Write down exactly the lines of the records below, beginning with the first and ending with the line that includes "Task: Click the Splash".
== == ==
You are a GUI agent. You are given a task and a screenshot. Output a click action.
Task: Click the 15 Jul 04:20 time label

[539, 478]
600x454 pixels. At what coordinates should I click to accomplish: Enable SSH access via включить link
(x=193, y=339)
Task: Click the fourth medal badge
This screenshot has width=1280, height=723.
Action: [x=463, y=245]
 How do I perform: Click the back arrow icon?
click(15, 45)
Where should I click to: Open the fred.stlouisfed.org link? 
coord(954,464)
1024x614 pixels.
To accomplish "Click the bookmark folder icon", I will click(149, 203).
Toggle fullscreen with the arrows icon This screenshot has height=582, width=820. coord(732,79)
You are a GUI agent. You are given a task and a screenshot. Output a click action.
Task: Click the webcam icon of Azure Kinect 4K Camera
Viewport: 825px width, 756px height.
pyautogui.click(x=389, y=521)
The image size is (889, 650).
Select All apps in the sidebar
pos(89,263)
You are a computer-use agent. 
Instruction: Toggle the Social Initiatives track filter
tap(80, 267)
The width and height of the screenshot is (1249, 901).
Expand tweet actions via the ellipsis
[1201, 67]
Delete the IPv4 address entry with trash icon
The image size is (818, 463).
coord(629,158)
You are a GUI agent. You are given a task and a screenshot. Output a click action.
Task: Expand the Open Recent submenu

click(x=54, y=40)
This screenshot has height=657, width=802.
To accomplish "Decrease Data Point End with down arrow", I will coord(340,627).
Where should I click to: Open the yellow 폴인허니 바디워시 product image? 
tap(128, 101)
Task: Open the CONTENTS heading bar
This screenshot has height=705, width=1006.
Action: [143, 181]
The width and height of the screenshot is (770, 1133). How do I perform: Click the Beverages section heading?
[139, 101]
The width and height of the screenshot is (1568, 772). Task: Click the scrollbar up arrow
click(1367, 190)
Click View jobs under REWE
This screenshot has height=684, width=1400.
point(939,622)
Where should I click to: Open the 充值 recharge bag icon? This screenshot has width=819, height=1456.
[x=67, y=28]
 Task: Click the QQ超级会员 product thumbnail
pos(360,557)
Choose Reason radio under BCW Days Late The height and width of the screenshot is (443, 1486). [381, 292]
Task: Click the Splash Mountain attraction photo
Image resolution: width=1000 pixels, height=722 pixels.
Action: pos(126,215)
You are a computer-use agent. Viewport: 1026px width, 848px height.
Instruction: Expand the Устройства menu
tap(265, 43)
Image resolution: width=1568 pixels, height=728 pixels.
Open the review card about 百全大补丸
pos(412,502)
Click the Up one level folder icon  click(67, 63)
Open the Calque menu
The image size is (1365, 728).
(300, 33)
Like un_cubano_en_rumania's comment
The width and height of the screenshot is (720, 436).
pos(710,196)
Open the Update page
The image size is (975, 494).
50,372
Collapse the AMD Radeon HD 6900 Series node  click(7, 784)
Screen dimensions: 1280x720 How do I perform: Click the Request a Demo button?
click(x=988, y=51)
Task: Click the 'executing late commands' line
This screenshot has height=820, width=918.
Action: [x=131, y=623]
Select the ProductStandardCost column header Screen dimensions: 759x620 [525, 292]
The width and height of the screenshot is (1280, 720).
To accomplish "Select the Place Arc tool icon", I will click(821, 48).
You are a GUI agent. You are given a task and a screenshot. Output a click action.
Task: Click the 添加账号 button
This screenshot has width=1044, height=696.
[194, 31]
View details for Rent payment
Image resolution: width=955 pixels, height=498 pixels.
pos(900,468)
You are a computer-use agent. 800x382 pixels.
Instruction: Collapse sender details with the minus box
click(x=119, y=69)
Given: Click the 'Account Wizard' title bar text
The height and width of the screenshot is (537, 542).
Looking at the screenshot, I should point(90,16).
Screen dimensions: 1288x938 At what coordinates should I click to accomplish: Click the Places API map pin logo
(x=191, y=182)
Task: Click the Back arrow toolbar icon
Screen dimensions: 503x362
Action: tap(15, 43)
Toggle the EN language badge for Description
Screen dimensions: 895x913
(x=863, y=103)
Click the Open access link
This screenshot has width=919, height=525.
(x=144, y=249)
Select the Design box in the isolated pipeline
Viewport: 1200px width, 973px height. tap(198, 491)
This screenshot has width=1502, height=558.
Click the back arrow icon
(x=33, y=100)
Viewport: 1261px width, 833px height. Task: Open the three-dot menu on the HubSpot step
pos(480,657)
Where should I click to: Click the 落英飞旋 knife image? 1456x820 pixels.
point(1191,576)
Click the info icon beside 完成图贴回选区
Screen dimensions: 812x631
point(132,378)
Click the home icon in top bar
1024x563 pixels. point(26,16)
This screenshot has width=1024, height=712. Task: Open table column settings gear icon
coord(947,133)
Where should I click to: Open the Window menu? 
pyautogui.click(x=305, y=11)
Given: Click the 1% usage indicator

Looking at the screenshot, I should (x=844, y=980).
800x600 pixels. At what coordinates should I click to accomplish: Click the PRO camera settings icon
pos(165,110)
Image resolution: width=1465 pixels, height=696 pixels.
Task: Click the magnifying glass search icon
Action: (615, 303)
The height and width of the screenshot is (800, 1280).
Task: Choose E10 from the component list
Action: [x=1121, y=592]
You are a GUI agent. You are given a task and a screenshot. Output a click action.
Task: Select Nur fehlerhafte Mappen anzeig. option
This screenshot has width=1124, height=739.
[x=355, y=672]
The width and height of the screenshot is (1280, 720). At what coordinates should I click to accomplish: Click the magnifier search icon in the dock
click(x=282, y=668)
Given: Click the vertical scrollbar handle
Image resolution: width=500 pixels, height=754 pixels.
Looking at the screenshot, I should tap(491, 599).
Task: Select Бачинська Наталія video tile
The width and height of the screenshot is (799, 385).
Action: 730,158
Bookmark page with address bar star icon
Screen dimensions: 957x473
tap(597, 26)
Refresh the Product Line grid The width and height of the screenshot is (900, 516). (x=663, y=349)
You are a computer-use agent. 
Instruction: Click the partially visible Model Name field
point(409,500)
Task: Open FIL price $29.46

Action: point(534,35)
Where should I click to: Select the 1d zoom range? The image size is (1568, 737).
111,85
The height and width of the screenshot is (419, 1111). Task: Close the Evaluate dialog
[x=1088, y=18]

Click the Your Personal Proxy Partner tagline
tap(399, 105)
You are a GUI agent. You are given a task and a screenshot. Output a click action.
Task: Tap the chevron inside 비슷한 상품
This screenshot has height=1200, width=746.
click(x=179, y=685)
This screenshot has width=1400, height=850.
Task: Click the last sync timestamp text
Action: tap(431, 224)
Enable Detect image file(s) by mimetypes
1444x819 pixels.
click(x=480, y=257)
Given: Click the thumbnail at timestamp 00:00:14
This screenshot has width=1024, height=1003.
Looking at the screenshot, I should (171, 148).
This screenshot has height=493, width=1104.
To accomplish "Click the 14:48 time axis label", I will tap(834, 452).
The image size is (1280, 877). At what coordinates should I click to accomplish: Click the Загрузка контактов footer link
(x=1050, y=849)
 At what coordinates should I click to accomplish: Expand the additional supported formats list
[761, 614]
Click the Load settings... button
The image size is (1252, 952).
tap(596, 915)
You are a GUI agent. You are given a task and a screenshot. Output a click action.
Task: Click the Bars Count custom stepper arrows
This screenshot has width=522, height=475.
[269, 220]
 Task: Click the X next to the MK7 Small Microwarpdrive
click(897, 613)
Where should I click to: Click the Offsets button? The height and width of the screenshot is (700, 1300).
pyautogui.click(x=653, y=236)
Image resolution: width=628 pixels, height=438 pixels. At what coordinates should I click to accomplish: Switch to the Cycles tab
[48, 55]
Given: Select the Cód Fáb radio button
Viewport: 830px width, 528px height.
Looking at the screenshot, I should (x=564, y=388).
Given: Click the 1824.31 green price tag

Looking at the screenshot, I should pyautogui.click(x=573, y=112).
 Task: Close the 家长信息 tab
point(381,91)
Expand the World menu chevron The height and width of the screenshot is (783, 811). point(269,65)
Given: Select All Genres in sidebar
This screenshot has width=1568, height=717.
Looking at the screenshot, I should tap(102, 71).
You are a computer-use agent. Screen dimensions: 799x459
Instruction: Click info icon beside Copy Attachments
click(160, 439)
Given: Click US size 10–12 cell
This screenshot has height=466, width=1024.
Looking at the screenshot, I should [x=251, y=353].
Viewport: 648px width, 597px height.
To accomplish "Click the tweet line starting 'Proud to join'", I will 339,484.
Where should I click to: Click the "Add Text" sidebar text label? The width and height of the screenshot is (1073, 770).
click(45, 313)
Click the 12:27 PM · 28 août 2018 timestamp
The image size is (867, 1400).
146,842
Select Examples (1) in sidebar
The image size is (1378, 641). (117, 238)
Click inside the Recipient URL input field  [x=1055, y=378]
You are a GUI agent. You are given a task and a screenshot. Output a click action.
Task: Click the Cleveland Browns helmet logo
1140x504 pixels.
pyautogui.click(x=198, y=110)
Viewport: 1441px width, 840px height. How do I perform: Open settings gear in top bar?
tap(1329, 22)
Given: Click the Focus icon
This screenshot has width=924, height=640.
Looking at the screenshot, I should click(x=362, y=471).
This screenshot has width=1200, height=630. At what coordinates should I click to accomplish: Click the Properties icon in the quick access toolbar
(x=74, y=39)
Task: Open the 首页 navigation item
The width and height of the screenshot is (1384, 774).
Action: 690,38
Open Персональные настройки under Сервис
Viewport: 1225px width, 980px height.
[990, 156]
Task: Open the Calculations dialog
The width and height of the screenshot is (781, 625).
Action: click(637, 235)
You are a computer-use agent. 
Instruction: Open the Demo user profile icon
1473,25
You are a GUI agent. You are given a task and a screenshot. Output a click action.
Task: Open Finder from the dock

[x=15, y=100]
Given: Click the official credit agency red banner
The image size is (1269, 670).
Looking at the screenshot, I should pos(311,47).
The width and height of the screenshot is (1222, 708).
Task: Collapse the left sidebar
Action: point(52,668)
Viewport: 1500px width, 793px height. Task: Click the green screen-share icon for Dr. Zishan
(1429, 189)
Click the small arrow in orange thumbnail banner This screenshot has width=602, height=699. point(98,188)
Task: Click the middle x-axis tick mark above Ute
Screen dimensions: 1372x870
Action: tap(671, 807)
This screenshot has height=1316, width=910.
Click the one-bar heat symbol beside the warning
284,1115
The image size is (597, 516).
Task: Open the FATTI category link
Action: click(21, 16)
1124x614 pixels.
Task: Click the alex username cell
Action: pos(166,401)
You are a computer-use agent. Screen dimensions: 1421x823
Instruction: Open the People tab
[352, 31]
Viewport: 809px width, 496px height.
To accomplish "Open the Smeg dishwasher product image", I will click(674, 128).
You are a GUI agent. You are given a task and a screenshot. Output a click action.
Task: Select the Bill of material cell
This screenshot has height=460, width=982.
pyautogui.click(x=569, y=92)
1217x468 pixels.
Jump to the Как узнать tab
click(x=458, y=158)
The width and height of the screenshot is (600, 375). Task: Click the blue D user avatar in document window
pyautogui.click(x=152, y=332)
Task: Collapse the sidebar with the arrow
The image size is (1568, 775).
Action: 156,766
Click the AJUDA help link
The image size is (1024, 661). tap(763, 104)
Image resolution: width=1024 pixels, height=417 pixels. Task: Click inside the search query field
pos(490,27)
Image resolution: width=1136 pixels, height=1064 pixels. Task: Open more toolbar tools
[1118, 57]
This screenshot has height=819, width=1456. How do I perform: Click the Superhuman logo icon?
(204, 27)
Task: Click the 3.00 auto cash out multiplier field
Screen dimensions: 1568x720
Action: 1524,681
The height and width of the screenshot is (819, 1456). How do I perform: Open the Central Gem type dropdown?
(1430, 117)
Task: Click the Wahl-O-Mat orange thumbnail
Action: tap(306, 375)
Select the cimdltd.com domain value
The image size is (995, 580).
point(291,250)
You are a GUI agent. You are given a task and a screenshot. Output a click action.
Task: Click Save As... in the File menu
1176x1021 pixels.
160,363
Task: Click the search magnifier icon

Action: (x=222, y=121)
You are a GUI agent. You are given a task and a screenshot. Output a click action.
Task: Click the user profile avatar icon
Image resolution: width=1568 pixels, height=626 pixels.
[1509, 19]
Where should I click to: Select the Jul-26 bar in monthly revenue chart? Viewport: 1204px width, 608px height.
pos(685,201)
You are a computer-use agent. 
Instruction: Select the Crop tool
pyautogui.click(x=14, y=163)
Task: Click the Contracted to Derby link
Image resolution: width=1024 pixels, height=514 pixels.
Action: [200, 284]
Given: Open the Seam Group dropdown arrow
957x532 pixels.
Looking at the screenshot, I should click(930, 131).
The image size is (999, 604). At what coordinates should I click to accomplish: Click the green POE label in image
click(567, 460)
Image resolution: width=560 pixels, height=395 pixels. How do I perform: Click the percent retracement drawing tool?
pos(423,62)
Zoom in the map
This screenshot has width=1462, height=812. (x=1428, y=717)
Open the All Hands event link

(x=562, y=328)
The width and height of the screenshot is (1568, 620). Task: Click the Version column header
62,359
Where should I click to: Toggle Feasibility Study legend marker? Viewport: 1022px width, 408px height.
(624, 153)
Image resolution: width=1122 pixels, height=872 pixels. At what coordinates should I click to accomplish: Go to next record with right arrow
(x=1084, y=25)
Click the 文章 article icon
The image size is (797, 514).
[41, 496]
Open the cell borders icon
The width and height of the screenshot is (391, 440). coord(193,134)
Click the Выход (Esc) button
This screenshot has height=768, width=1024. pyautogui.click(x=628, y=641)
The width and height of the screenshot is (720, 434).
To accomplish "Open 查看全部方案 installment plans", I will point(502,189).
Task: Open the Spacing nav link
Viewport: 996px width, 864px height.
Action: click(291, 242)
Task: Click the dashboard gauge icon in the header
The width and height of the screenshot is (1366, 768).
== == ==
YOUR SOLUTION
You are a GUI agent. You are given a task and a screenshot. Output a click action.
Task: Click the 15 Jul 04:20 time label

[539, 478]
600x454 pixels. At what coordinates should I click to accomplish: Enable SSH access via включить link
(x=193, y=339)
Task: Click the fourth medal badge
This screenshot has width=1280, height=723.
Action: [x=463, y=245]
 How do I perform: Click the back arrow icon?
click(15, 45)
Where should I click to: Open the fred.stlouisfed.org link? 
coord(954,464)
1024x614 pixels.
To accomplish "Click the bookmark folder icon", I will click(149, 203).
Toggle fullscreen with the arrows icon This screenshot has height=582, width=820. coord(732,79)
You are a GUI agent. You are given a task and a screenshot. Output a click action.
Task: Click the webcam icon of Azure Kinect 4K Camera
Viewport: 825px width, 756px height.
pyautogui.click(x=389, y=521)
The image size is (889, 650).
Select All apps in the sidebar
pos(89,263)
You are a computer-use agent. 
Instruction: Toggle the Social Initiatives track filter
tap(80, 267)
The width and height of the screenshot is (1249, 901).
Expand tweet actions via the ellipsis
[1201, 67]
Delete the IPv4 address entry with trash icon
The image size is (818, 463).
coord(629,158)
You are a GUI agent. You are given a task and a screenshot. Output a click action.
Task: Expand the Open Recent submenu

click(x=54, y=40)
This screenshot has height=657, width=802.
To accomplish "Decrease Data Point End with down arrow", I will coord(340,627).
Where should I click to: Open the yellow 폴인허니 바디워시 product image? 
tap(128, 101)
Task: Open the CONTENTS heading bar
This screenshot has height=705, width=1006.
Action: [143, 181]
The width and height of the screenshot is (770, 1133). How do I perform: Click the Beverages section heading?
[139, 101]
The width and height of the screenshot is (1568, 772). Task: Click the scrollbar up arrow
click(1367, 190)
Click View jobs under REWE
This screenshot has height=684, width=1400.
point(939,622)
Where should I click to: Open the 充值 recharge bag icon? This screenshot has width=819, height=1456.
[x=67, y=28]
 Task: Click the QQ超级会员 product thumbnail
pos(360,557)
Choose Reason radio under BCW Days Late The height and width of the screenshot is (443, 1486). [381, 292]
Task: Click the Splash Mountain attraction photo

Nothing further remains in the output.